- What the task asks: Retype the lines below word for word, from the first line through the line that contains "will (136, 352).".

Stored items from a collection
++++
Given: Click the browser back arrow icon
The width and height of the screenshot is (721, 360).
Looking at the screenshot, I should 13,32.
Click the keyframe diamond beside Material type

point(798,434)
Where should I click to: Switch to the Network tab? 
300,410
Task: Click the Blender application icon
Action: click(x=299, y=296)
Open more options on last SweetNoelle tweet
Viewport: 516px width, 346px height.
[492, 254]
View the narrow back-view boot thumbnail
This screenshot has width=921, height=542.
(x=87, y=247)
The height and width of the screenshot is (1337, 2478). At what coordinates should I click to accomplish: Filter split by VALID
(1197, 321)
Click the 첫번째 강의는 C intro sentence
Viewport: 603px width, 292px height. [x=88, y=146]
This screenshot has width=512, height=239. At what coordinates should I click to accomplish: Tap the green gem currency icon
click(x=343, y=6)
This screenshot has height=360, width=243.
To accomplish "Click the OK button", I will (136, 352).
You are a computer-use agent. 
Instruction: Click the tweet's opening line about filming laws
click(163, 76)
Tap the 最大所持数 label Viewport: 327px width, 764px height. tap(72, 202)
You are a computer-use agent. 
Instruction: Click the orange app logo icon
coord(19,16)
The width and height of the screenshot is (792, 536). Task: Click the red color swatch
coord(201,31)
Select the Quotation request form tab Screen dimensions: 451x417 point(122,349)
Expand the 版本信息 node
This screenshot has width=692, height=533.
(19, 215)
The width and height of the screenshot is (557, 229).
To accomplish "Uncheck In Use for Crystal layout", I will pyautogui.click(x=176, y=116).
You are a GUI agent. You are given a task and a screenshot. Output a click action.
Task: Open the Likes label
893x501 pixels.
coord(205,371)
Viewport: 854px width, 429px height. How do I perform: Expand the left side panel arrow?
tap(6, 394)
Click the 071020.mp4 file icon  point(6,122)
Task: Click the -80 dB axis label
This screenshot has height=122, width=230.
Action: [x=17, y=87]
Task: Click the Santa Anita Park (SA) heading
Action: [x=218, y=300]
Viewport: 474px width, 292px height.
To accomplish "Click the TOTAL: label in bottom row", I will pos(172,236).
++++
- Expected answer:
Given: Click the browser back arrow icon
The width and height of the screenshot is (721, 360).
Looking at the screenshot, I should 13,32.
Click the keyframe diamond beside Material type

point(798,434)
Where should I click to: Switch to the Network tab? 
300,410
Task: Click the Blender application icon
Action: click(x=299, y=296)
Open more options on last SweetNoelle tweet
Viewport: 516px width, 346px height.
[492, 254]
View the narrow back-view boot thumbnail
This screenshot has width=921, height=542.
(x=87, y=247)
The height and width of the screenshot is (1337, 2478). At what coordinates should I click to accomplish: Filter split by VALID
(1197, 321)
Click the 첫번째 강의는 C intro sentence
Viewport: 603px width, 292px height. [x=88, y=146]
This screenshot has width=512, height=239. At what coordinates should I click to accomplish: Tap the green gem currency icon
click(x=343, y=6)
This screenshot has height=360, width=243.
To accomplish "Click the OK button", I will (136, 352).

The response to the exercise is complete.